1950年7月11日、在日米軍の駐屯する小倉市・城野補給基地から武装した黒人兵士約75~250名が脱走、数名ずつに分かれて繁華街や周辺民家に侵入し、破壊、略奪、傷害、強姦など暴行狼藉を繰り返した。脱走兵らはカービン銃ライフル銃を手にし、手榴弾をぶら下げている者もおり、少人数の米軍憲兵と小倉警察では対応できず、アメリカ陸軍二個中隊が鎮圧のために出動する。翌日12日には収束に向かうが、市街戦の末15日に鎮圧したともいう。

彼らは前日10日に岐阜から城野補給基地第24連隊に移送され、近いうちに朝鮮戦争の前線に送られる予定であった。事件当時は国連軍が連戦連敗の劣勢の時期で、危険な戦場に送られる恐怖と自暴自棄が脱走につながったともいう。生き残った逮捕者は朝鮮半島の激戦地に送られ、ほとんどが戦死したともいう。

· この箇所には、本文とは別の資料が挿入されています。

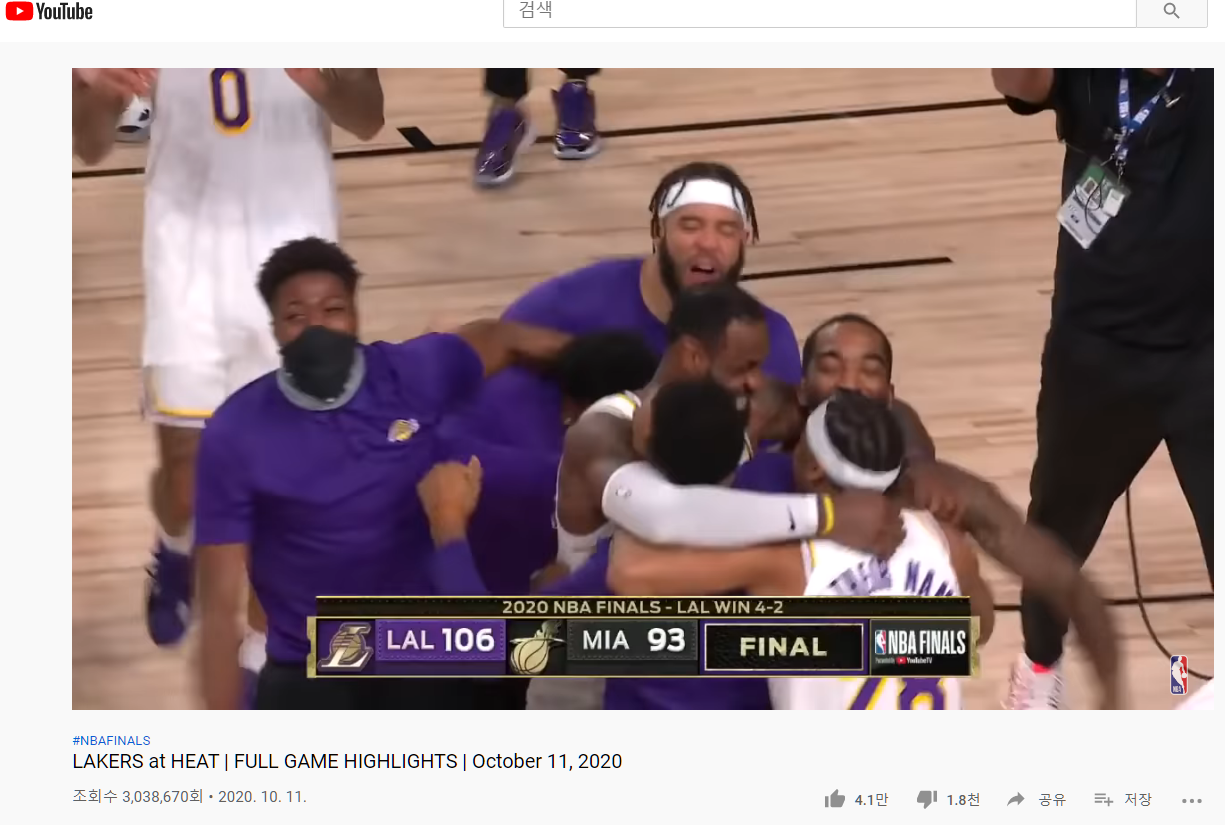The height and width of the screenshot is (825, 1225).
Task: Click the save-to-playlist plus icon
Action: (1104, 799)
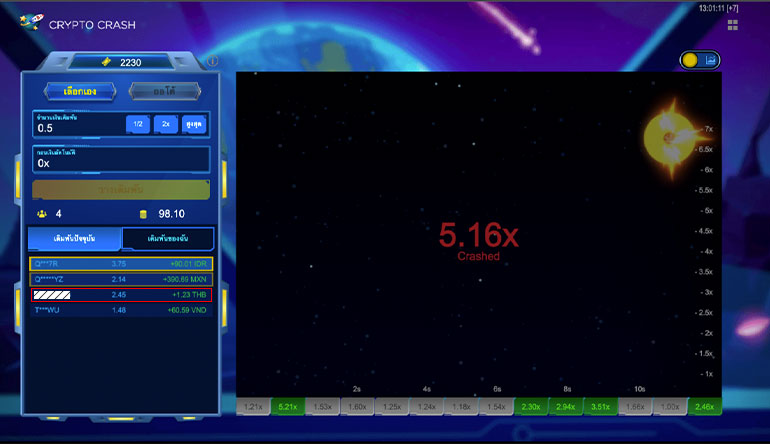Select the my bets tab (เดิมพันของฉัน)
Image resolution: width=770 pixels, height=444 pixels.
167,239
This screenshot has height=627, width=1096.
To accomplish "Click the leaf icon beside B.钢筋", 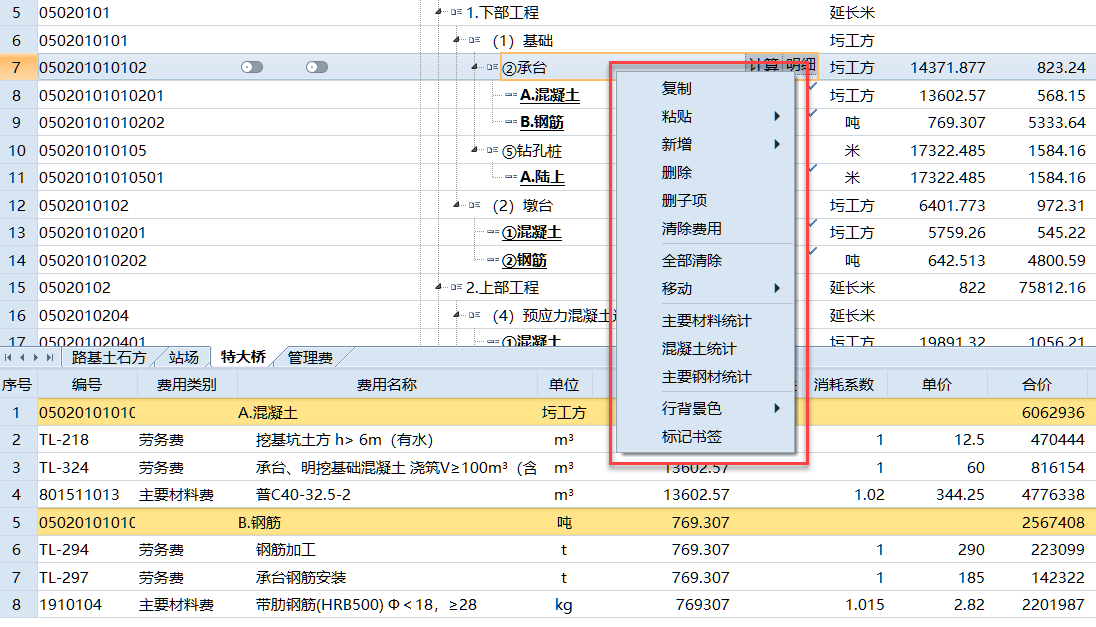I will [510, 123].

大事件ではあったが、当時の日本がGHQの占領下であったことから、情報規制のためほとんど報道されず、被害の詳細もわかっていない。警察に届けられた被害は70数件に過ぎないが、被害者や周囲がひた隠しにして表ざたにならない性暴行事件も多数あったと伝えられる。当時の日本人の多くはこの事件を知らなかった。